3. Just as this paper was being finalized, PJM responded to an informal request for the heat rate of the marginal unit by stating that it does not collect such data. As such, it is not available according to PJM’s initial response. As misunderstandings and miscommunications are always possible, this data request will be pursued.
4. Fuel prices used were Intercontinental Exchange Transco Zone 6 (NY) for natural gas, NYMEX spot coal, and Intercontinental Exchange No. 2 fuel oil.
5. For hours where oil, coal, and natural gas did not represent 100 percent of the hour, the estimated LMP for the hour was “grossed-up.” For example, if oil, coal, and natural gas represented 90 percent of a particular hour’s marginal fuel, the result calculated for 90 percent of that hour was multiplied by 1/.9 or 1.11. Since estimated LMP is calculated as a weighted-average, the gross-up procedure ensures that hourly weights sum to unity.
It also should be noted that July through October 2005 had a relatively large incidence of “miscellaneous” appearing on the data set. Further investigation revealed that “miscellaneous” tended to occur during relatively lower-load hours. As such, the gross-up procedure is thought to be conservative in those months since it is thought that the underlying marginal unit would tend to have lower marginal cost than the cost being grossed up. November and December 2005 had relatively few “miscellaneous” entries.
6. As noted in the text, the biggest single deficiency in this analysis is that the heat rates of marginal units, while held constant through the 24-month study, are not known with certainty. Another deficiency in this work is that emissions costs are ignored, but they are ignored for the entire two-year period.
7. DA LMP was chosen as the primary price indicator for this study. It was thought that, although highly correlated, DA LMP would have significantly less variability than RT LMP. Nevertheless, regression modeling included a variable calculated as the difference between these two price measures. Early results indicate that the difference between DA and RT LMP do not greatly explain the variability in the difference between DA LMP and its calculated estimate.
8. 2004 PJM State of the Market Report at p. 20.
9. 2004 PJM State of the Market Report at p. 22.
10. 2004 PJM State of the Market Report at p. 46.
11. 2005 PJM State of the Market Report at p. 23.
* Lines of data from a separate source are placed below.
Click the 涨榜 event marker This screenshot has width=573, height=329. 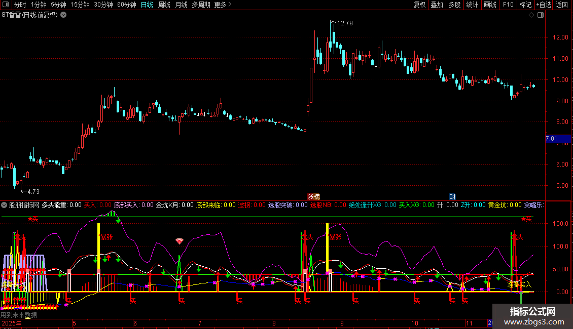pyautogui.click(x=314, y=196)
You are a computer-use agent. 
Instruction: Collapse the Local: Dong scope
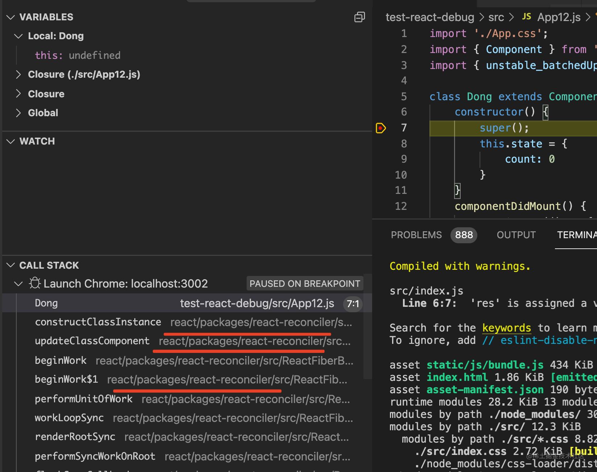click(x=18, y=36)
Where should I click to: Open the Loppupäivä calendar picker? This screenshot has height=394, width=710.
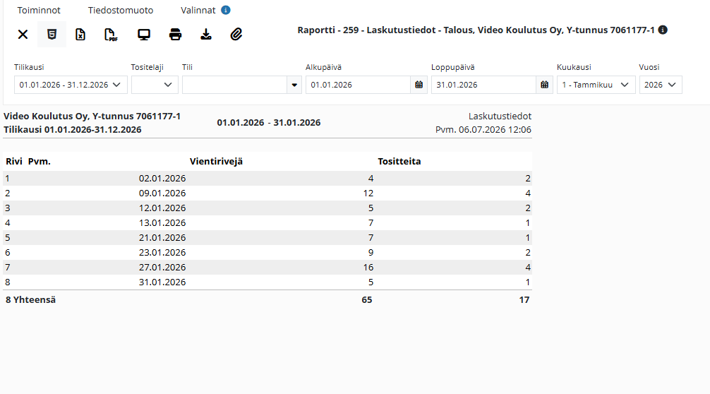[545, 85]
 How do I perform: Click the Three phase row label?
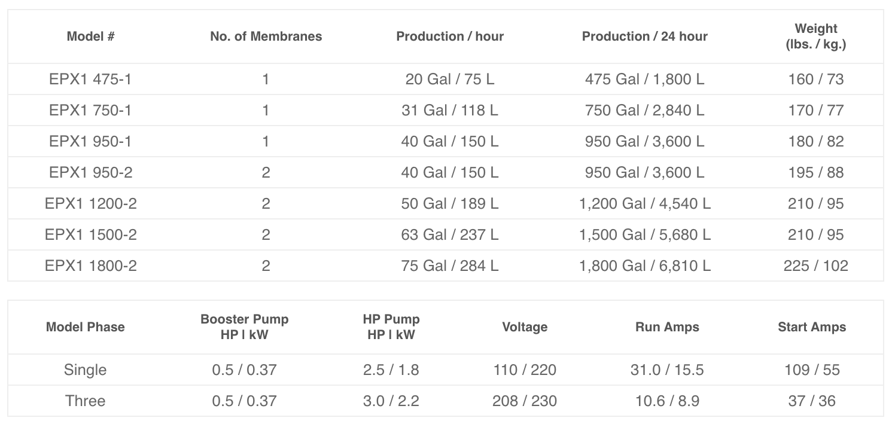[86, 401]

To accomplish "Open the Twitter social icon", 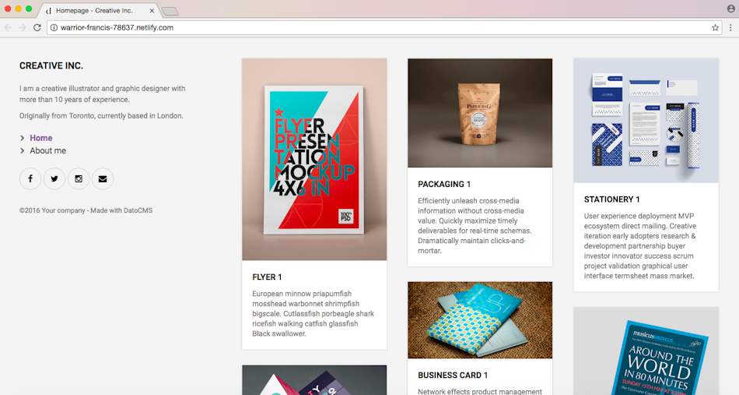I will click(x=54, y=179).
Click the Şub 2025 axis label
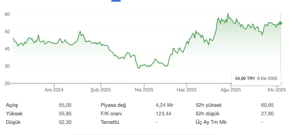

12. The price-cost markup index is defined by the PJM MMU as the difference between price (P) and marginal cost (MC), divided by price, where price and marginal cost are determined by the offers of the marginal unit [The markup index = (P – MC)/P]. The marginal unit is the unit that sets LMP in the five-minute interval. The markup of each marginal unit is load-weighted. The markup index is normalized and can vary from -1.00, when the offer price is less than marginal cost, to 1.00, when the offer price is higher than marginal cost. See 2005 PJM State of the Market Report at p. 83.